The average predicted ground level average number concentrations for the total number of particles (Ntot) and for particles with diameters above 10 nm (N10), 50 nm (N50), and 100 nm (N100) from 5 June–8 July 2012 are shown in Fig. 1. The N50 and N100 concentrations are often used as proxies for CCN number concentrations (Fountoukis et al., 2012). On a domain average basis, for the ground level the model predicted 4780 cm−3 for Ntot, 3630 cm−3 for N10, 1990 cm−3 for N50, and 820 cm−3 for N100 during the simulated period. The highest Ntot average concentrations (more than 15 000 cm−3) were predicted over Bulgaria, southern Romania, Turkey, Poland, the Netherlands, Portugal, northern Spain, the eastern UK, and Russia. On the other hand, the highest N50 and N100 are predicted over the Mediterranean, mainly in areas near southern Spain, southern Italy, and the Balkans. Ntot and N10 are high in areas of frequent nucleation events and areas with high particle number emissions, whereas the N50 and N100 levels are affected significantly by secondary particulate matter production. The high photochemical activity over the eastern Mediterranean leads to the corresponding high levels of N50 and N100 during this period.
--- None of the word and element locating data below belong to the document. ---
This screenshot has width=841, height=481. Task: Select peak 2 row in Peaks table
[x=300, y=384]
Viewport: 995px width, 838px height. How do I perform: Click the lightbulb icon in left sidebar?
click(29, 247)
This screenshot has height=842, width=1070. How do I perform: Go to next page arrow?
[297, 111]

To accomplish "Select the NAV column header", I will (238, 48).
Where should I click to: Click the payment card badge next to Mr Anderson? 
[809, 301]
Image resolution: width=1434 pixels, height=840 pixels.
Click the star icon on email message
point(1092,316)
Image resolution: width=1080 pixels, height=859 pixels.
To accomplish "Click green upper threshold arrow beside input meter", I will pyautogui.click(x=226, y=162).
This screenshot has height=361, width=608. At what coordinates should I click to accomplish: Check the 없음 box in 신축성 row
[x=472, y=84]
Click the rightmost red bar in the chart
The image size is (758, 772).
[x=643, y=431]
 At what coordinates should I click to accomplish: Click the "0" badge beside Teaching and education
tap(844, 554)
https://acp.copernicus.org/articles/22/1689/2022/acp-22-1689-2022-f01

Figure 1Average ground level number concentrations (in cm−3) for the base case simulation from 5 June–8 July 2012 for (a) all particles (Ntot) and particles above (b) 10 nm (N10), (c) 50 nm (N50), and (d) 100 nm (N100). Different scales are used.

3.2 Evaluation of PMCAMx-UF predictions

3.2.1 Comparison of PMCAMx-UF predictions to ground aerosol number observations

The prediction skill metrics of PMCAMx-UF, for the daily average ground measurements from the 26 stations, are summarized in Tables 2 and 3 for both the base case and the case in which the ELVOCs are neglected.

Table 2Prediction skill metrics of PMCAMx-UF against daily ground measurements of particle number concentration above 10 nm (N10) from 5 June–8 July 2012.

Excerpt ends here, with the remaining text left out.